*Your assignment*.
Your task is to transcribe, word for word, the line containing "Image resolution: width=800" and all lines that follow it to the end of the entries. Leave out the pictures.

Stored entries
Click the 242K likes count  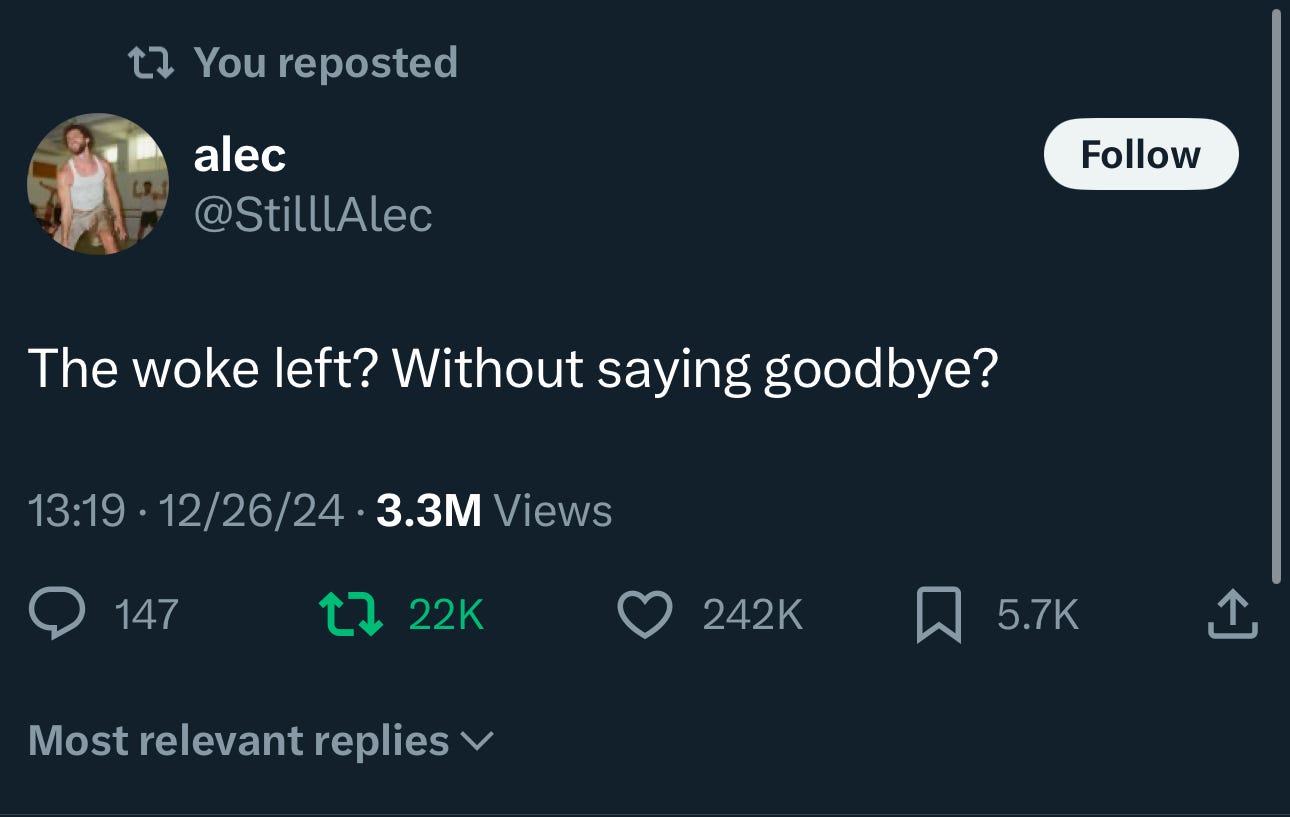[x=753, y=614]
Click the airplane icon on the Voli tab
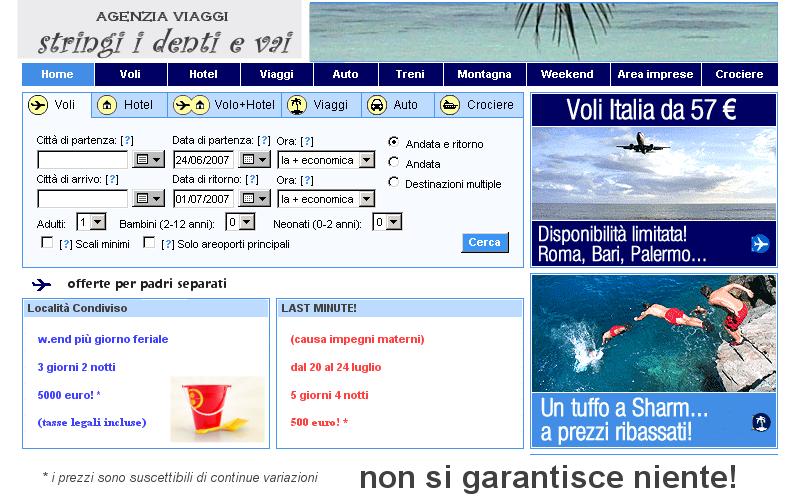The width and height of the screenshot is (800, 500). (x=39, y=105)
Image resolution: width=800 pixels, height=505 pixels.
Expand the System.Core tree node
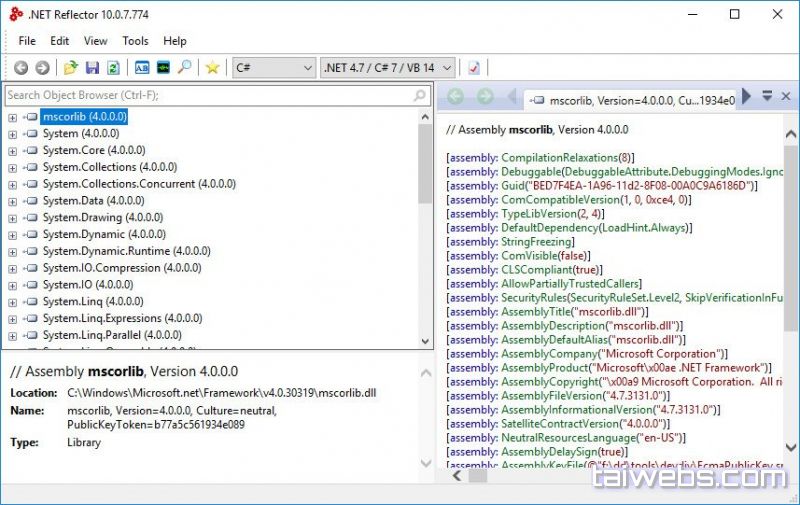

*Answer space*.
Image resolution: width=800 pixels, height=505 pixels.
Expand the System.Core tree node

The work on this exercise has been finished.